GIVEN RECORDS –
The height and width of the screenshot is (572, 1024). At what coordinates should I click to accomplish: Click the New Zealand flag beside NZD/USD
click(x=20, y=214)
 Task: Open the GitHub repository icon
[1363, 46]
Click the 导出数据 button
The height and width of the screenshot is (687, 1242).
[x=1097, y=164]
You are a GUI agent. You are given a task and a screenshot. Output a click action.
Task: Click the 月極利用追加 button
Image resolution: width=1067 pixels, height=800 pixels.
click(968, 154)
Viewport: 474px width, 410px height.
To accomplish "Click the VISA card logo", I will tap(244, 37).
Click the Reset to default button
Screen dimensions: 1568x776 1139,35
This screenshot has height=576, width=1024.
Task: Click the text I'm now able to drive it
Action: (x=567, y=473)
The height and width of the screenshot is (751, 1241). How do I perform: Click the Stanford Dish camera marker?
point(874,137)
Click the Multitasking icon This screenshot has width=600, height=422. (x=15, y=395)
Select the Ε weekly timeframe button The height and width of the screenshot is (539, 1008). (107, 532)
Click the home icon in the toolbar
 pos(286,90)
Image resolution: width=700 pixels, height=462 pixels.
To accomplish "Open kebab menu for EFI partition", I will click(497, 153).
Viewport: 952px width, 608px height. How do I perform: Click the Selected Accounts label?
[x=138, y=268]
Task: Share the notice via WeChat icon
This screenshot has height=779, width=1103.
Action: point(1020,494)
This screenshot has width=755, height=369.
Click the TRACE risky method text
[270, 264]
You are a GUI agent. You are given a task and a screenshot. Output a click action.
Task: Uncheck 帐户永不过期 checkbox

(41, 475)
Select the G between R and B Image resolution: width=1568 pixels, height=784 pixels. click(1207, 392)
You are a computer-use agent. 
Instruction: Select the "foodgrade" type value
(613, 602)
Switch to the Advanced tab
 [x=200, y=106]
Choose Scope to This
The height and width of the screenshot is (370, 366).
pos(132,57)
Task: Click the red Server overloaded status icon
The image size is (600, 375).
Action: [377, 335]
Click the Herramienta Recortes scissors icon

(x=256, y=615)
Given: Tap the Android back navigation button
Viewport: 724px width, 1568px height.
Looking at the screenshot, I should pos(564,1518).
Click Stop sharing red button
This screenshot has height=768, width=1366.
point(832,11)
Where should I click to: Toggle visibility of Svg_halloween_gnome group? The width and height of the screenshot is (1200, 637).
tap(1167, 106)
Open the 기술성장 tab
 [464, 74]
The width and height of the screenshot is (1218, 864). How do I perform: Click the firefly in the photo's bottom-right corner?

PROBLEM DETAILS –
Every line that holds the word "will" should be copied from the records.

RESPONSE TO THE EXERCISE –
To accomplish "Click the VISA card logo", I will tap(244, 37).
To accomplish "Open kebab menu for EFI partition", I will click(497, 153).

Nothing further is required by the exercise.